SOURCE EXTRACT
>> Begin

Problem / motivation
Today the dashboard can estimate weekly pace and show how far usage is above schedule, but codex-lb cannot actively shape traffic so usage lands on reset boundaries instead of burning too fast and idling later.
For operators trying to fully utilize account capacity without crossing the limits early:
- weekly usage can run hot and deplete long before weekly reset
- 5h usage can spike and cause earlier short-window exhaustion even when weekly headroom remains
- sticky-thread mode changes fairness requirements because one hot thread can drain its assigned account while other accounts remain underused
This creates a practical gap between monitoring pace and enforcing pace.
Proposed change
Add an optional pacing / throttling mode that computes allowable pace from remaining budget and time until reset, and when traffic needs to slow down, have codex-lb return a retryable upstream-style response so the client waits on its side instead of codex-lb holding a proxy-side queue.

>> End

RECORDS SHOWN

>> Begin

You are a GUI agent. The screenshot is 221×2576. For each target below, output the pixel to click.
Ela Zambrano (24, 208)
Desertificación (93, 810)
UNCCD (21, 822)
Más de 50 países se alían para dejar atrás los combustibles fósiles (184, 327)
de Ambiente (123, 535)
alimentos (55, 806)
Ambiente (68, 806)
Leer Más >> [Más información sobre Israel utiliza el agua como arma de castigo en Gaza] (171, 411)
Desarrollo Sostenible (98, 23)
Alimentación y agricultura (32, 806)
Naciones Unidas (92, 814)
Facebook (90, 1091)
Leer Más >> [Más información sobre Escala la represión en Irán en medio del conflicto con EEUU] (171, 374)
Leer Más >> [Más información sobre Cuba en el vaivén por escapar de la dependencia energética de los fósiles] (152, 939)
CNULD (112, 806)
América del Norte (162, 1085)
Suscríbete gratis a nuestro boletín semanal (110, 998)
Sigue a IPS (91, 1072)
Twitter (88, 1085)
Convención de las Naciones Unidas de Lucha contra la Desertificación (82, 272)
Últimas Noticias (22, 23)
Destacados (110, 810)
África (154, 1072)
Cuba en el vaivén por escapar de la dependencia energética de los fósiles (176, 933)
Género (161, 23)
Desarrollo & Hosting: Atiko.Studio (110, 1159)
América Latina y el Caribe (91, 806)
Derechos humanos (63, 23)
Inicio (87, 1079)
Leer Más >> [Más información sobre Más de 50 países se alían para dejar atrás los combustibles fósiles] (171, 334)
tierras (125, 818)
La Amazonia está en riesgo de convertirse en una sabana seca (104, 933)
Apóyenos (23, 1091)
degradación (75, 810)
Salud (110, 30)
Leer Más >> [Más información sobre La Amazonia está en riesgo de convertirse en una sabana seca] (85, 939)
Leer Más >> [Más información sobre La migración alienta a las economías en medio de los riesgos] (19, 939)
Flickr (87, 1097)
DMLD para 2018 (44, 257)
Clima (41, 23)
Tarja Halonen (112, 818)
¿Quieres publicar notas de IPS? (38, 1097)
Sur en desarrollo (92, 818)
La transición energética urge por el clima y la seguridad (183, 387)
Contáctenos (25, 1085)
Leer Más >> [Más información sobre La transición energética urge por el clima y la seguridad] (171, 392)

>> End

ACTIONS TO TAKE
- A) Restate the codex-lb pacing proposal word for word, from its first line to its last.
- B) Quote the rows word for word, from the very first row up to and including the row containing "América del Norte (162, 1085)".

SOLUTIONS BY TASK
- A)
Problem / motivation
Today the dashboard can estimate weekly pace and show how far usage is above schedule, but codex-lb cannot actively shape traffic so usage lands on reset boundaries instead of burning too fast and idling later.
For operators trying to fully utilize account capacity without crossing the limits early:
- weekly usage can run hot and deplete long before weekly reset
- 5h usage can spike and cause earlier short-window exhaustion even when weekly headroom remains
- sticky-thread mode changes fairness requirements because one hot thread can drain its assigned account while other accounts remain underused
This creates a practical gap between monitoring pace and enforcing pace.
Proposed change
Add an optional pacing / throttling mode that computes allowable pace from remaining budget and time until reset, and when traffic needs to slow down, have codex-lb return a retryable upstream-style response so the client waits on its side instead of codex-lb holding a proxy-side queue.

- B)
You are a GUI agent. The screenshot is 221×2576. For each target below, output the pixel to click.
Ela Zambrano (24, 208)
Desertificación (93, 810)
UNCCD (21, 822)
Más de 50 países se alían para dejar atrás los combustibles fósiles (184, 327)
de Ambiente (123, 535)
alimentos (55, 806)
Ambiente (68, 806)
Leer Más >> [Más información sobre Israel utiliza el agua como arma de castigo en Gaza] (171, 411)
Desarrollo Sostenible (98, 23)
Alimentación y agricultura (32, 806)
Naciones Unidas (92, 814)
Facebook (90, 1091)
Leer Más >> [Más información sobre Escala la represión en Irán en medio del conflicto con EEUU] (171, 374)
Leer Más >> [Más información sobre Cuba en el vaivén por escapar de la dependencia energética de los fósiles] (152, 939)
CNULD (112, 806)
América del Norte (162, 1085)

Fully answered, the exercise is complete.